→ **Short exercise a**
In the listing below, copy out the stretch from the line containing "sequenced [1025, 316]" through the line containing "cane [712, 442]", with both of those lines included.

→ **Excerpted text**
Unable to use the nvidia-container-runtime repository. Yum is failing with the following message:
https://nvidia.github.io/libnvidia-container/centos7/x86_64/repodata/repomd.xml: [Errno -1] repomd.xml signature could not be verified for libnvidia-container
This is on a system running docker-ee 2.0:
Client: Docker Enterprise Edition (EE) 2.0
Version: 17.06.2-ee-16
API version: 1.30
Go version: go1.8.7
Git commit: 9ef4f0a
Built: Thu Jul 26 16:40:49 2018
OS/Arch: linux/amd64
Server: Docker Enterprise Edition (EE) 2.0
Engine:
Version: 17.06.2-ee-16
API version: 1.30 (minimum version 1.12)
Go version: go1.8.7
Git commit: 9ef4f0a
Built: Thu Jul 26 16:42:11 2018
OS/Arch: linux/amd64
Experimental: false
Note: Did a yum clean all before starting.
Created the repository file:
[root@titan yum.repos.d]# curl -s -L https://nvidia.github.io/nvidia-container-runtime/$distribution/nvidia-container-runtime.repo | \
> tee /etc/yum.repos.d/nvidia-container-runtime.repo
Tried to install the package:
[root@titan yum.repos.d]# yum install nvidia-container-runtime-hook
Loaded plugins: fastestmirror, langpacks
Determining fastest mirrors
epel/x86_64/metalink | 13 kB 00:00:00
* base: mirror.ash.fastserv.com
* epel: mirror.umd.edu
* extras: mirror.ash.fastserv.com
* updates: mirror.ash.fastserv.com
base | 3.6 kB 00:00:00
bintray--sbt-rpm | 1.3 kB 00:00:00
docker-ee-stable-17.06 | 2.9 kB 00:00:00
epel | 3.2 kB 00:00:00
extras | 3.4 kB 00:00:00
libnvidia-container/x86_64/signature | 455 B 00:00:00
Retrieving key from https://nvidia.github.io/libnvidia-container/gpgkey
libnvidia-container/x86_64/signature | 2.0 kB 00:00:00 !!!

→ **Listing**

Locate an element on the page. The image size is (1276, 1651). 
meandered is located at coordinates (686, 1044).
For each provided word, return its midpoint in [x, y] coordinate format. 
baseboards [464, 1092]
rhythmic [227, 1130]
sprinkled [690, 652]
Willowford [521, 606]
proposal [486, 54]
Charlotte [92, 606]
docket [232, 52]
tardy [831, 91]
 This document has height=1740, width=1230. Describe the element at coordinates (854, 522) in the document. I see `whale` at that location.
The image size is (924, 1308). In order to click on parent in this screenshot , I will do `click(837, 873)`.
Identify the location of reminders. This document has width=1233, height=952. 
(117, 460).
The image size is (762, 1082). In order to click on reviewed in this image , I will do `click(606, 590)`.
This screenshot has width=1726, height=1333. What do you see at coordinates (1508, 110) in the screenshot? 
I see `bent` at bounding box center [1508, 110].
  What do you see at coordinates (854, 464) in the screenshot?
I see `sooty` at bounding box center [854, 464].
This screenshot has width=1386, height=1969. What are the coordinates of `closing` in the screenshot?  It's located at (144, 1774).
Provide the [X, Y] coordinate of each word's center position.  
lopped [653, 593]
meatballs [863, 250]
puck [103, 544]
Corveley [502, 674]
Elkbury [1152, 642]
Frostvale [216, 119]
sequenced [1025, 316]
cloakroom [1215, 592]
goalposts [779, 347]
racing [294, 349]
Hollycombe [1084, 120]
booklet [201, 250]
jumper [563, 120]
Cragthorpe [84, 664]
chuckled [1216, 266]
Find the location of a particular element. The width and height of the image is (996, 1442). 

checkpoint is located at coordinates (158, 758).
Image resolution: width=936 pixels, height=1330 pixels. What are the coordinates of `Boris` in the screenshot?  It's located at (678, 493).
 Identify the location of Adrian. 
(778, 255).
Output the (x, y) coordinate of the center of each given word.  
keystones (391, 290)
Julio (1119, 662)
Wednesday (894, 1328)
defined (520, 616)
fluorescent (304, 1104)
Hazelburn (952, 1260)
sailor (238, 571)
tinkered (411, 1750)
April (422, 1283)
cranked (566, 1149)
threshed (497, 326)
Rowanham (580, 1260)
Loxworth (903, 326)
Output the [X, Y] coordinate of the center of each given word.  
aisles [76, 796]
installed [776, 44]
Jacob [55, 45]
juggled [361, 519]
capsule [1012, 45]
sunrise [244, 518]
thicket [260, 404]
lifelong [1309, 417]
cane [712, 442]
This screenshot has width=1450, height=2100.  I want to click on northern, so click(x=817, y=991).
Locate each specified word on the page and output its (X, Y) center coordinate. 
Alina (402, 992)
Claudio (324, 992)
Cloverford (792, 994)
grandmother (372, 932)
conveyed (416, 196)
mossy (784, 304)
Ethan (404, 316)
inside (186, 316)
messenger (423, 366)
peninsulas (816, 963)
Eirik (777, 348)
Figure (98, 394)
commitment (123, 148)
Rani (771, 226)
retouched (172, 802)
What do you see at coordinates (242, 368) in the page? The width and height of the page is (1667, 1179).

→ **Short exercise b**
Answer these from the yum error report:
(i) What Docker version does the server engine report?
(ii) What command was run to install the package?
(iii) What was done before starting?

→ **Complete answer a**
sequenced [1025, 316]
cloakroom [1215, 592]
goalposts [779, 347]
racing [294, 349]
Hollycombe [1084, 120]
booklet [201, 250]
jumper [563, 120]
Cragthorpe [84, 664]
chuckled [1216, 266]
Find the location of a particular element. The width and height of the image is (996, 1442). 

checkpoint is located at coordinates (158, 758).
Image resolution: width=936 pixels, height=1330 pixels. What are the coordinates of `Boris` in the screenshot?  It's located at (678, 493).
 Identify the location of Adrian. 
(778, 255).
Output the (x, y) coordinate of the center of each given word.  
keystones (391, 290)
Julio (1119, 662)
Wednesday (894, 1328)
defined (520, 616)
fluorescent (304, 1104)
Hazelburn (952, 1260)
sailor (238, 571)
tinkered (411, 1750)
April (422, 1283)
cranked (566, 1149)
threshed (497, 326)
Rowanham (580, 1260)
Loxworth (903, 326)
Output the [X, Y] coordinate of the center of each given word.  
aisles [76, 796]
installed [776, 44]
Jacob [55, 45]
juggled [361, 519]
capsule [1012, 45]
sunrise [244, 518]
thicket [260, 404]
lifelong [1309, 417]
cane [712, 442]

→ **Complete answer b**
(i) 17.06.2-ee-16
(ii) yum install nvidia-container-runtime-hook
(iii) A yum clean all was run.